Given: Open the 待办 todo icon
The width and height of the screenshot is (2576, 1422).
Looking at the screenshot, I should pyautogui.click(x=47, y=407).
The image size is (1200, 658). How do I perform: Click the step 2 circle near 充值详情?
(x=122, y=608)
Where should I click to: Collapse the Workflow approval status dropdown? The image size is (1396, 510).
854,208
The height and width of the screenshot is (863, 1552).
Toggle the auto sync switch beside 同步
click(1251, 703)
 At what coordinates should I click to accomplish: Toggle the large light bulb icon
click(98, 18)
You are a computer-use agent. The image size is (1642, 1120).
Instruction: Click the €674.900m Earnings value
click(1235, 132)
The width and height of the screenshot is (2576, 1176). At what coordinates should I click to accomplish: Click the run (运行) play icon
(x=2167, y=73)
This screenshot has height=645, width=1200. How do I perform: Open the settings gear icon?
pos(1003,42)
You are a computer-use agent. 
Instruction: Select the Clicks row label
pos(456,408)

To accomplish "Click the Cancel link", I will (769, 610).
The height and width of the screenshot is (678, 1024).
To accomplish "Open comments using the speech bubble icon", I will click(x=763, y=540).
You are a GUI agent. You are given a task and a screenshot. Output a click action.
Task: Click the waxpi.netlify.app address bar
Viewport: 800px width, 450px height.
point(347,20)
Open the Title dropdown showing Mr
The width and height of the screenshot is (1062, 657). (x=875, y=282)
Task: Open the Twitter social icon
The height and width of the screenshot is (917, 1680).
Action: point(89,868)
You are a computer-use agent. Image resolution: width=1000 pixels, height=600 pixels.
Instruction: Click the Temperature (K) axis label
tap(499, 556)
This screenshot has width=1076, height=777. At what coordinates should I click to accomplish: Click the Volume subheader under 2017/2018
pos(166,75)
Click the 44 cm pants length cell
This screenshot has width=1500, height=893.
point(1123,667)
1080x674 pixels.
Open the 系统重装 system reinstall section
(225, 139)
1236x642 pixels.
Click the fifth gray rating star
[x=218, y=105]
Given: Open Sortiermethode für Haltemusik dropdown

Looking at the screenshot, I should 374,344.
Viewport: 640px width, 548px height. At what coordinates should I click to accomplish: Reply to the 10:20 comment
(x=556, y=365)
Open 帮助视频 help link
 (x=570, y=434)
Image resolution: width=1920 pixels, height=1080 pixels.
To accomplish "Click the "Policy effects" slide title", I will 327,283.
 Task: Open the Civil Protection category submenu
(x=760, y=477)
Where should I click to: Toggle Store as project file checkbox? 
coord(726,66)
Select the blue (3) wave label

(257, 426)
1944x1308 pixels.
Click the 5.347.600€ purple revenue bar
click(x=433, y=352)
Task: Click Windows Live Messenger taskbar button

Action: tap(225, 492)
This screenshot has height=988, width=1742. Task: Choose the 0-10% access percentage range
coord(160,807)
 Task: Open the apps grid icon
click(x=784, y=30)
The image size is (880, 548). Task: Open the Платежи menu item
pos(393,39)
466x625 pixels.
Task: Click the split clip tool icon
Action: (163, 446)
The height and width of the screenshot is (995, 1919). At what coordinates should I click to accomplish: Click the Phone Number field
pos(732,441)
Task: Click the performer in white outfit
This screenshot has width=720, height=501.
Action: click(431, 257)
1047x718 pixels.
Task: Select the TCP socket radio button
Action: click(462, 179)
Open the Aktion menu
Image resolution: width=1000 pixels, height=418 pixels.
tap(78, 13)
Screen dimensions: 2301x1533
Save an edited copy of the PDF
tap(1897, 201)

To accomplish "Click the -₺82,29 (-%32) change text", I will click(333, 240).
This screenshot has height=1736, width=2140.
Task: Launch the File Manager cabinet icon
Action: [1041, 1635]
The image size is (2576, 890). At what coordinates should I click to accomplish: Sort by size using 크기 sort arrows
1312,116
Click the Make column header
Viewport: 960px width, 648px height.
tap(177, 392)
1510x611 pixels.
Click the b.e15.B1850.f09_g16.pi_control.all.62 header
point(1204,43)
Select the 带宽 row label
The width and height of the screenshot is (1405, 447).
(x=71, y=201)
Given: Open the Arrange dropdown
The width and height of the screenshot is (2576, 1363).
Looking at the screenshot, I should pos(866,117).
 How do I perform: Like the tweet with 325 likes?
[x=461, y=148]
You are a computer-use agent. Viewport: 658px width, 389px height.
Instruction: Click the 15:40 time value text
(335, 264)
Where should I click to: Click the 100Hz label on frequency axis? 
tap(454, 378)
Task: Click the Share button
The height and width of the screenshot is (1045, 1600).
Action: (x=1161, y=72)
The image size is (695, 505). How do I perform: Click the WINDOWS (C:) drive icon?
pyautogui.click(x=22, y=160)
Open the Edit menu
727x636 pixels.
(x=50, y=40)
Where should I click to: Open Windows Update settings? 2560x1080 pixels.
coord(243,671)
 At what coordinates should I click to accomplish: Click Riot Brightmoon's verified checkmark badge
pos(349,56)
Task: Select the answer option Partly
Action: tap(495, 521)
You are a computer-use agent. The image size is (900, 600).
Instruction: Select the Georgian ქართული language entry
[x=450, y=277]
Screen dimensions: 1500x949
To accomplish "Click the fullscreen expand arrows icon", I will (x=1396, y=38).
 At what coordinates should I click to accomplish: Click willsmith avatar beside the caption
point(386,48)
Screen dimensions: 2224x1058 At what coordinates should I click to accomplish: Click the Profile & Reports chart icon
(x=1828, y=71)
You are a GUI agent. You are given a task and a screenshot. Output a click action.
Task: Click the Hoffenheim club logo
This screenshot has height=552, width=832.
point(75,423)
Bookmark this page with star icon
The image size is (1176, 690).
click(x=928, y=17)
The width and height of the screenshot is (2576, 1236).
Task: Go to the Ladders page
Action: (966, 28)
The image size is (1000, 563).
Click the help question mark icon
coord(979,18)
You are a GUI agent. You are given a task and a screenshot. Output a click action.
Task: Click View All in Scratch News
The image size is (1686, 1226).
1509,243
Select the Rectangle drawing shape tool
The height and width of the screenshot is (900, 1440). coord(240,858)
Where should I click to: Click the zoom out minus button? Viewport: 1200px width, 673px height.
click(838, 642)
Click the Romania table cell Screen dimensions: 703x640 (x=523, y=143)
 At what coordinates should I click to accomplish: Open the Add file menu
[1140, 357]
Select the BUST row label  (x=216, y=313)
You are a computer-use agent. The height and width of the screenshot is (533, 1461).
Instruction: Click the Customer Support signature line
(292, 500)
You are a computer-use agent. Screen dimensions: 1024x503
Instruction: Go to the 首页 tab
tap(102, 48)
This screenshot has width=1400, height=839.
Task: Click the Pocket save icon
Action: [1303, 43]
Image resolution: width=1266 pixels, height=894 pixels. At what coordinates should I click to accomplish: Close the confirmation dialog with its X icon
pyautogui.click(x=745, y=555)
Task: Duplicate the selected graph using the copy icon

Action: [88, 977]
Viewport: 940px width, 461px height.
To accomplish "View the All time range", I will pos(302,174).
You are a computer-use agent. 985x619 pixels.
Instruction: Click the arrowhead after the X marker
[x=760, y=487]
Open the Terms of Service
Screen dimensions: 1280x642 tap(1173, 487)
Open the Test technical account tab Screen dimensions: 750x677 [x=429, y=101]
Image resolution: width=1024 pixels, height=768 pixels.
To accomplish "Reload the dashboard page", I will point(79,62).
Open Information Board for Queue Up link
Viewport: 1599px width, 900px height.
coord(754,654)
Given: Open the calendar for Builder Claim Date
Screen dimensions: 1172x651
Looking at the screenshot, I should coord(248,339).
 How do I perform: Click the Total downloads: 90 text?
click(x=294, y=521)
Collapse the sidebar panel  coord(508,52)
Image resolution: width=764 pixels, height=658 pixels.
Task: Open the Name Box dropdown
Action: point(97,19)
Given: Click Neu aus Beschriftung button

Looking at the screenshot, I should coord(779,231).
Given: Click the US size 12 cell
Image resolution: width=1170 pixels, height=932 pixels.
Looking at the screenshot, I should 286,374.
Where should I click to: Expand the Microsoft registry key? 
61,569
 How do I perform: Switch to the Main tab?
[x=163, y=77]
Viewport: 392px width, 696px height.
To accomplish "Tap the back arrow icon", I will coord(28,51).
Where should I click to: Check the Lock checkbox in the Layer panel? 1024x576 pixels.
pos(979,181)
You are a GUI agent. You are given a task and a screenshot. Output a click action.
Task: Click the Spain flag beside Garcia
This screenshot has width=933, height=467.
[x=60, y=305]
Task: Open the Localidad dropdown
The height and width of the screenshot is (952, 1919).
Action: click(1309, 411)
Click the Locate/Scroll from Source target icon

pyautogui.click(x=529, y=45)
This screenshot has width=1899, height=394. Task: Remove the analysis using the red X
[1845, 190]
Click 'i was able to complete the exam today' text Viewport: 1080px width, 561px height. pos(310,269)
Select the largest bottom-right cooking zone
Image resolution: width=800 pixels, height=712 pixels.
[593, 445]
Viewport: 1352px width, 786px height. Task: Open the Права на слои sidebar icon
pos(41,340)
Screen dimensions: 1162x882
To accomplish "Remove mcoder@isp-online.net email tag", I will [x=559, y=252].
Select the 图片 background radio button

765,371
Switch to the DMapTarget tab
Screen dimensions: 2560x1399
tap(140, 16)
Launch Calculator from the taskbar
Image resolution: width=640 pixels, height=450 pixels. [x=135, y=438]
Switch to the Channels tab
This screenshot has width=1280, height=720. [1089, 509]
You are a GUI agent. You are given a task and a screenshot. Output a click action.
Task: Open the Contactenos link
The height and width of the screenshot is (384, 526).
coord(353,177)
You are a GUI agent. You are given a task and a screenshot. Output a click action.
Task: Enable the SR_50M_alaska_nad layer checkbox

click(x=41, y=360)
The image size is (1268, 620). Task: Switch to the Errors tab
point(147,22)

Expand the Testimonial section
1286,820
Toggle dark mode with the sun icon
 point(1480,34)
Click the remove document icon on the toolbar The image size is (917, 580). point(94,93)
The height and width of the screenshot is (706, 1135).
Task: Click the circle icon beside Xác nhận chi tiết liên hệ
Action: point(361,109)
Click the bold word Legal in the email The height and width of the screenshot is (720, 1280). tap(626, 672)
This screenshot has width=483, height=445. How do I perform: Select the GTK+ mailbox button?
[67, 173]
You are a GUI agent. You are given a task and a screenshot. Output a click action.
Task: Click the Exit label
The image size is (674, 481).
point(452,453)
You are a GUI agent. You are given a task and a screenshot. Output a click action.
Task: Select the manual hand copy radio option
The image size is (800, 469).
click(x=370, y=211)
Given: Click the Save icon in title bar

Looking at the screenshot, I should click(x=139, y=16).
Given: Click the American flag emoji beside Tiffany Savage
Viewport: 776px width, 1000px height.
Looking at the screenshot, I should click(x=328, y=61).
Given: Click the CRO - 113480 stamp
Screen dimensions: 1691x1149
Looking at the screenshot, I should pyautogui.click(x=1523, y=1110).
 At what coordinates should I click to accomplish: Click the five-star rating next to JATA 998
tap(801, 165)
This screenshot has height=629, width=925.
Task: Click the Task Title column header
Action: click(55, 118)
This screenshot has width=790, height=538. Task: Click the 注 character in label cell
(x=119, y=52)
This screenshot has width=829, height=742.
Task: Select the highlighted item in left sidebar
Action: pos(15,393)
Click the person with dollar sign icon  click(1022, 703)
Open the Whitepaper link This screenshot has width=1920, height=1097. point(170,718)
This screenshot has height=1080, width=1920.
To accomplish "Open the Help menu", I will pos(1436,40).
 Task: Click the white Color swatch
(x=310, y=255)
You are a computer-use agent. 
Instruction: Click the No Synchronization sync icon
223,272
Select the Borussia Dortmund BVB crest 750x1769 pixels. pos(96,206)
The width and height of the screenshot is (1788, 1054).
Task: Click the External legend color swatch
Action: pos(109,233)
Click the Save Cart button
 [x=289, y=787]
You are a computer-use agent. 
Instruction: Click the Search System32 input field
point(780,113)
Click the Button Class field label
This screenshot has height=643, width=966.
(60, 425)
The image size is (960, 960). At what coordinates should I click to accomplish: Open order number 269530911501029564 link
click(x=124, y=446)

=== Aim of the exercise ===
Please repeat the records word for word, everything from the line with "You are a computer-use agent. The image size is (1642, 1120)." down to the line with "will (769, 610).", both of those lines included.

=== Task response ===
You are a computer-use agent. The image size is (1642, 1120).
Instruction: Click the €674.900m Earnings value
click(1235, 132)
The width and height of the screenshot is (2576, 1176). At what coordinates should I click to accomplish: Click the run (运行) play icon
(x=2167, y=73)
This screenshot has height=645, width=1200. How do I perform: Open the settings gear icon?
pos(1003,42)
You are a computer-use agent. 
Instruction: Select the Clicks row label
pos(456,408)

To accomplish "Click the Cancel link", I will (769, 610).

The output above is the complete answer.